A simple process manager for development & production

Applications are often made up from multiple processes that must be running in order for the application to run. Services like Heroku take the hassle out of running them but, if you’re on your own server or still in development, things are a different story. Procodile makes your life as a developer and a sysadmin better.

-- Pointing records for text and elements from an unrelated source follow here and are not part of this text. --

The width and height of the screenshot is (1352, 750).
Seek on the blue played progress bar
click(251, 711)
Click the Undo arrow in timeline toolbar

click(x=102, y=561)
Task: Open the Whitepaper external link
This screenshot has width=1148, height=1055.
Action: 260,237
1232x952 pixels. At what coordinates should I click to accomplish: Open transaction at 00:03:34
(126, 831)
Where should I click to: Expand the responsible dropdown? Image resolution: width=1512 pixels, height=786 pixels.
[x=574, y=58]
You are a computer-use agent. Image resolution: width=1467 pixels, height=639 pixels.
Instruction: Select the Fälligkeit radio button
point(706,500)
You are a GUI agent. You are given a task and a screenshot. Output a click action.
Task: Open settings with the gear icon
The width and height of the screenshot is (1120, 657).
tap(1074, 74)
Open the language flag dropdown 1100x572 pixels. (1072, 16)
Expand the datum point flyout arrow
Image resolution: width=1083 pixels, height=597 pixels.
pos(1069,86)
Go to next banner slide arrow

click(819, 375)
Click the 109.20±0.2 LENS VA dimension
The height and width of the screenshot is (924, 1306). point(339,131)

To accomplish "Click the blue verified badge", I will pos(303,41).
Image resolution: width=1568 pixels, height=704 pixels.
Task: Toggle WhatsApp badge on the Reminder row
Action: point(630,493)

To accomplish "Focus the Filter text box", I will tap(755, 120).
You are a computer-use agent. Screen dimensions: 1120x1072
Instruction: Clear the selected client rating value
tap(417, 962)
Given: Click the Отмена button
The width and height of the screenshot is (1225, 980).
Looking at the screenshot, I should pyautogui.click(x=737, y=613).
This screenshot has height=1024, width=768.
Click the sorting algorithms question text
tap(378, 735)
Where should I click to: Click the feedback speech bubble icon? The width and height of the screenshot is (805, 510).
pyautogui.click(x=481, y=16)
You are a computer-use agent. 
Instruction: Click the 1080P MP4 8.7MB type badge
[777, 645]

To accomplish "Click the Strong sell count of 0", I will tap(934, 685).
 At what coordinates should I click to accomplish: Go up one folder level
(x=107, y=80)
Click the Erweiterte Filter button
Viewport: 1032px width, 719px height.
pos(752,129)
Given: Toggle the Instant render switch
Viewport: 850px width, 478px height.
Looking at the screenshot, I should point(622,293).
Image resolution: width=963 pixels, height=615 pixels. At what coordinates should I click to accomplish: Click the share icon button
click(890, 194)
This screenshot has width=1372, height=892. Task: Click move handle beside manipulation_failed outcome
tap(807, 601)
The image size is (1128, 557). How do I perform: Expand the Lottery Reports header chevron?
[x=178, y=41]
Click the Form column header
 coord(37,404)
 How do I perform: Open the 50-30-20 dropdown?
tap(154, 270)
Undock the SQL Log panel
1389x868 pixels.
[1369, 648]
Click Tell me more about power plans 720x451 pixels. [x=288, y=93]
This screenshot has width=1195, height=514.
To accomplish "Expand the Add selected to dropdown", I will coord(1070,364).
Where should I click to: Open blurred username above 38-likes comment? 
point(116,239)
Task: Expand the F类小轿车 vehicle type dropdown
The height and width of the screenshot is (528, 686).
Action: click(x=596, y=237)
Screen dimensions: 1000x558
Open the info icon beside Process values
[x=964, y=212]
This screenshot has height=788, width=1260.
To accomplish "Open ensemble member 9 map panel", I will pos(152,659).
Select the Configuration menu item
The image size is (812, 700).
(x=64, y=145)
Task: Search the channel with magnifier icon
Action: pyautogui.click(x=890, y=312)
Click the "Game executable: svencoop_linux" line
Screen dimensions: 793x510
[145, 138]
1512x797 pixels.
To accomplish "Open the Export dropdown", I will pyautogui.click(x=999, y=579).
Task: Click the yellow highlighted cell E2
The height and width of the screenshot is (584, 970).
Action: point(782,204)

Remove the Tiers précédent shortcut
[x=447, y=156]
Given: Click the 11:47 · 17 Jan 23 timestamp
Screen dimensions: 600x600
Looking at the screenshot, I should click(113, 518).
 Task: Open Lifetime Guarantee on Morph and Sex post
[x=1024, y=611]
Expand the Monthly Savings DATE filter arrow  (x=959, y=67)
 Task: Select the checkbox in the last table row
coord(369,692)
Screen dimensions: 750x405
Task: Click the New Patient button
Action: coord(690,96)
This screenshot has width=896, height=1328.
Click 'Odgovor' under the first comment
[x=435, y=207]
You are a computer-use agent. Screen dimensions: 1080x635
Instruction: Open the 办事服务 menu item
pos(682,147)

$ procodile start --foreground

16:13:41 system
| Procodile supervisor started with PID 24532
16:13:41 system
| Application root is /Users/swagman/Development/my-app
16:13:41 system
| Listening at /Users/swagman/Development/my-app/pids/procodile.sock
16:13:41 system
| Reloading configuration
16:13:41 web.1
| Started with PID 24548
16:13:41 worker.1
| Started with PID 24549
16:13:41 worker.2
| Started with PID 24550
16:13:41 cron.1
| Started with PID 24551
16:13:41 web.1
| => Puma starting in cluster mode...
16:13:42 web.1
| => * Version 3.12.0 (ruby 2.5.3), codename: Llamas in Pajamas
16:13:42 web.1
| => * Min threads: 5, max threads: 5
16:13:46 cron.1
| => Starting clock for 2 events: [ daily hourly ]
16:13:46 worker.1
| => Starting worker... waiting for jobs
16:13:46 worker.2
| => Starting worker... waiting for jobs
16:13:50 web.1
| => ::1 - - [26/Mar/2019:16:13:50 +0000] "GET /style.css HTTP/1.0" 302 - 0.2817
16:20:00 worker.1
| => [3871] Beginning execution of job 3871 with DownloadLatestTweets
16:20:00 worker.1
| => [3871] Downloaded 322 new tweets from 3 Twitter accounts
16:20:00 worker.1
| => [3871] Finished processing

Try it today. It’s jaw-some.

Here’s a few of the key features of Procodile which we think you’ll like. If not, oh well, it didn’t cost you anything and you’re in no worse a place than you were before. Go on, though, give it a try…

Works with standard Procfile files

If you’ve already got a Procfile in your application, you can get started straight away. If you need more flexibility, you can add an optional Procfile.options file to provide additional configuration.

Ideal for development & production

In development, you can easily run things in the foreground with debugging enabled but in production everything can run in the background with status monitoring built-in.

Handles process restarts gracefully

Procodile has a range of restart modes available to handle the graceful and appropriate restarting of underlying processes. This is ideal when running in production environments with deployment tools.

Environment-based configuration

Easily set environment variables to provide consistent configuration options for all running processes (or just use your own configuration tooling as needed).

Integrates with systemd

Easily link Procodile with systemd to ensure that your main supervisor process is started on boot and remains running at all times.

Easy process logging

Procodile captures STDOUT and STDERR output from your running processes and displays it on screen (in the foreground) or puts it into one or more log files (when in the background).

Who’s using the snappiest process manager?

We use Procodile here at aTech Media to develop and deploy all our applications. We use it in combination with systemd and our own monitoring solution to keep track of everything.